Activities:
[A] Summarize the bee research article in two sentences.
[B] Please echo the bee research article between "University of Findlay Students Creating" and "Callery pear trees.", inclusive.

University of Findlay Students Creating a Buzz With Unique Bee Research
University of Findlay students recently worked with faculty members to address the invasive and ornamental Callery pear tree after it was placed on the invasive species list by the state of Ohio in 2018. During their discussion of removing the invasive trees, students developed concern for the pollinators (bees) in the area. Concern led to discussion, and eventually, students began research on the bees that pollinate the Callery pear trees.
Associate biology professor, Ben Dolan, Ph.D. led the students’ research and helped work with students as they began collecting bees for sampling and research. “These students are now doing science, and not just learning about it. They get to learn the scientific process while also showcasing their critical thinking skills,” said Dolan. With very little research being done on bees and the Callery pear tree, Dolan said his students had the opportunity to do something unique, “with this type of research they get to ask a question that no one has the answer to, and then work to uncover the necessary data to get an answer.”
Since 2018, students and Dolan have been collecting samples of carpenter bees, European honeybees, Andrena mining bees, and wasps during the month of April each year (when the Callery pear tree blooms). Using tubes, pans, nets, and vacuums, students collected bees and logged the data. One of those students was junior Animal Science/Pre-Vet major Madeline Haase, who admitted that collecting bees was her favorite part. “It was amazing! It was kind of intimidating and a little scary because I have never done research before. Once I started to learn more from the research and started to gain new skills, I really started to enjoy my time,” said Haase.

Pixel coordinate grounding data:
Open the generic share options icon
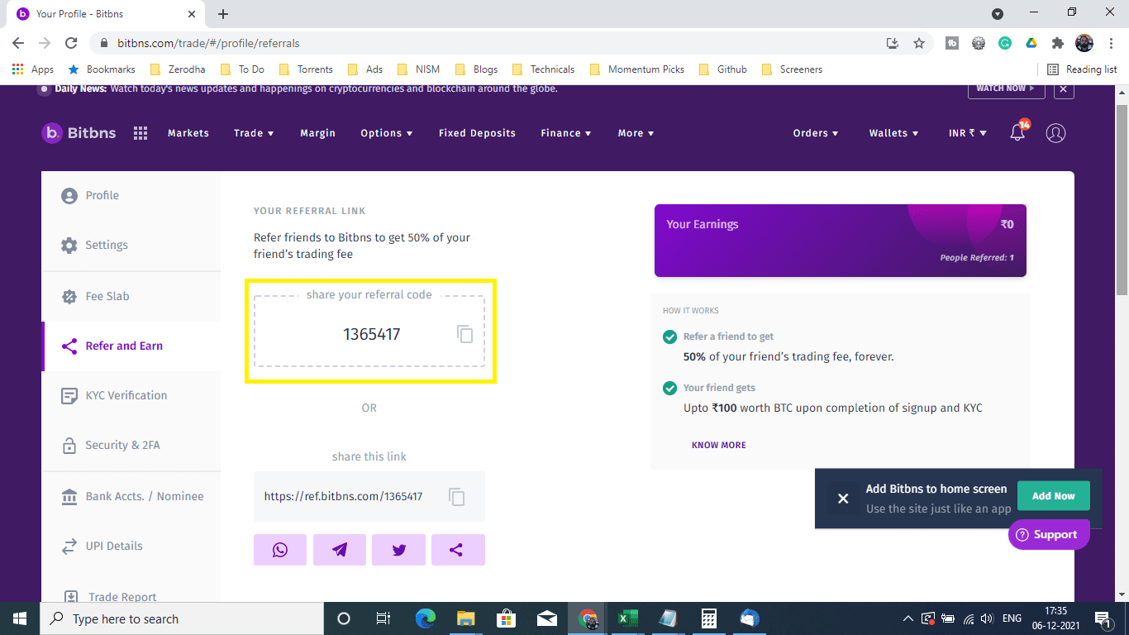This screenshot has height=635, width=1129. click(458, 549)
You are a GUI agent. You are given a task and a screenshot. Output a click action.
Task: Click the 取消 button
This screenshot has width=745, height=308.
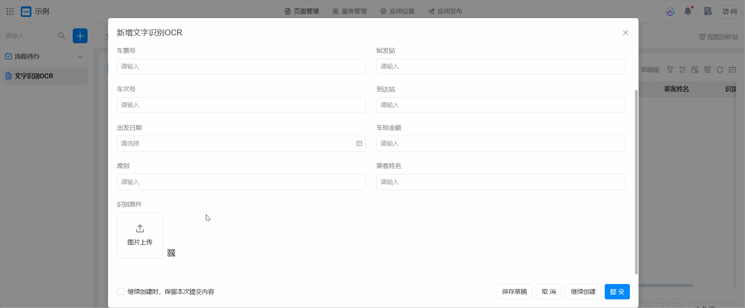pyautogui.click(x=549, y=291)
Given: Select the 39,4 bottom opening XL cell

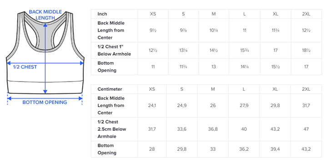Looking at the screenshot, I should tap(275, 149).
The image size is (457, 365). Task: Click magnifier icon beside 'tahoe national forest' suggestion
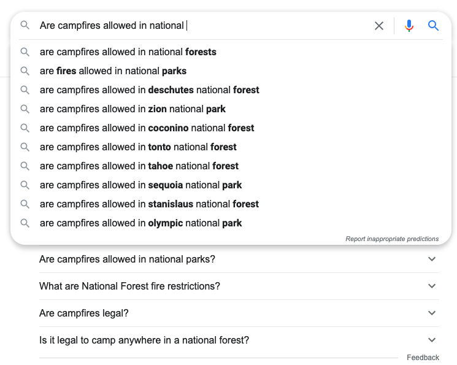(25, 166)
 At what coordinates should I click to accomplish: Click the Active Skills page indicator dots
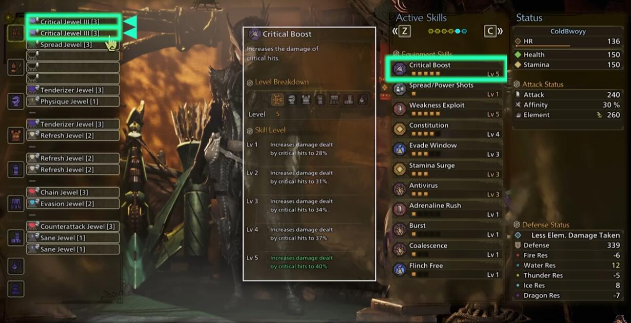[447, 31]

Answers below:
[A] After Ohio listed the Callery pear tree as an invasive species in 2018, University of Findlay students became concerned for the bees that pollinate it and began researching them, with associate biology professor Ben Dolan leading the work. Every April since 2018, the students and Dolan have collected samples of carpenter bees, European honeybees, Andrena mining bees, and wasps using tubes, pans, nets, and vacuums, and logged the data.

[B]
University of Findlay Students Creating a Buzz With Unique Bee Research
University of Findlay students recently worked with faculty members to address the invasive and ornamental Callery pear tree after it was placed on the invasive species list by the state of Ohio in 2018. During their discussion of removing the invasive trees, students developed concern for the pollinators (bees) in the area. Concern led to discussion, and eventually, students began research on the bees that pollinate the Callery pear trees.